- Wahbanosay's signature, from the text of the Toronto Purchase.
- Born: fl. 1778 Ontario, Canada
- Died: 1806 Ontario, Canada
- Other names: Waabanose, Waubuno

= Wahbanosay =

Chief Wahbanosay (Waabanose in the Fiero spelling, Waubuno as spelt by Jones) (fl. 1778 - d. 1806) was a Mississaugas chief of the Eagle doodem, in the Burlington, Ontario area. His Ojibwe name is translated as "Walks in the Dawn" or "Morning Light".

== Life ==
Wahbanosay was the negotiator for the Mississaugas of the Gunshot treaty in 1783. He was also a signatory to land surrender #8 in 1797 of lands in the Burlington Heights area, the Toronto Purchase in 1805, and Surrender #14, which surrendered additional lands in the Burlington area in 1806.

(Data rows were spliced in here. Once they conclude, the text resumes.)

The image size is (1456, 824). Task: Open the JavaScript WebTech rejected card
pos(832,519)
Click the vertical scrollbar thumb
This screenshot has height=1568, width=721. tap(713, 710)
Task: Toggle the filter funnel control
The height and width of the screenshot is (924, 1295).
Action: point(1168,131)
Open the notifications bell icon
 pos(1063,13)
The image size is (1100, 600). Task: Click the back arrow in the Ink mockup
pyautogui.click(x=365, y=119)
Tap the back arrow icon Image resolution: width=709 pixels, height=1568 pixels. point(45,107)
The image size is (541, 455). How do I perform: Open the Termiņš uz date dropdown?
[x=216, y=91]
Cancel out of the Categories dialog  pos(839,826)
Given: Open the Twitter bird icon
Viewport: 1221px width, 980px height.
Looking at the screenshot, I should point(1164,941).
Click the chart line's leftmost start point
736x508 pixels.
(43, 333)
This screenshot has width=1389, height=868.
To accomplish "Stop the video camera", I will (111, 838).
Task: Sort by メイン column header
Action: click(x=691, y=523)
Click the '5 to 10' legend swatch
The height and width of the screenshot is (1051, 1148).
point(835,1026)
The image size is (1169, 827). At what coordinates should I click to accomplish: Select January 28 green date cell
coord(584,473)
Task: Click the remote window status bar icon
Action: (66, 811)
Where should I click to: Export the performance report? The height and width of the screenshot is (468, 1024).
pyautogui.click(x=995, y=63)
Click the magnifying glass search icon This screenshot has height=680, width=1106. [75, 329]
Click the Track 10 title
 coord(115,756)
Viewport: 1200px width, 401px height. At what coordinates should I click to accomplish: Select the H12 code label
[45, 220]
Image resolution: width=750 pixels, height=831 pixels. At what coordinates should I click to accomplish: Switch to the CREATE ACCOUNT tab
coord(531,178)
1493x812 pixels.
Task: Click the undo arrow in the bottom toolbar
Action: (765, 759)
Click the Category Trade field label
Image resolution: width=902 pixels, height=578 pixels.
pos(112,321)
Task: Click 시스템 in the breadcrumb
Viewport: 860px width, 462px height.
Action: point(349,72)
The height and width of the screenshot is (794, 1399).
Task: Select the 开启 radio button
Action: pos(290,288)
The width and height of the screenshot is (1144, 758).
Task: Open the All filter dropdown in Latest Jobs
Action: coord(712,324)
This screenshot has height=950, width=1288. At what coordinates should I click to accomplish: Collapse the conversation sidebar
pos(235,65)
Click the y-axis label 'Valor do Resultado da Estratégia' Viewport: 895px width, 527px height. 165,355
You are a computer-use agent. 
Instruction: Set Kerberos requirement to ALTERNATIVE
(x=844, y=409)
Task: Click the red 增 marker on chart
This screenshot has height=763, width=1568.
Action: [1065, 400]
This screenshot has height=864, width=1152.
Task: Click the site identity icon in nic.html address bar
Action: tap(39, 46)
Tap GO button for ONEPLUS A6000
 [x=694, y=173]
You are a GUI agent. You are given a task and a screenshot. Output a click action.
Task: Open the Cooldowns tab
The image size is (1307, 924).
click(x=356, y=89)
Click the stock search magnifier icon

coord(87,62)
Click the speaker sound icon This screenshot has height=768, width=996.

He married a Mississauga woman named Puhgashkish and had a daughter, Tuhbenahneequay. He also married Naishenum and had a son, Nawahjegezhegwabe (Joseph Sawyer).

During the 1790s, Wahbanosay worked as a guide for Deputy Surveyor General Augustus Jones, who married his daughter Tuhbenahneequay. The couple had two children: John Jones and Peter Jones.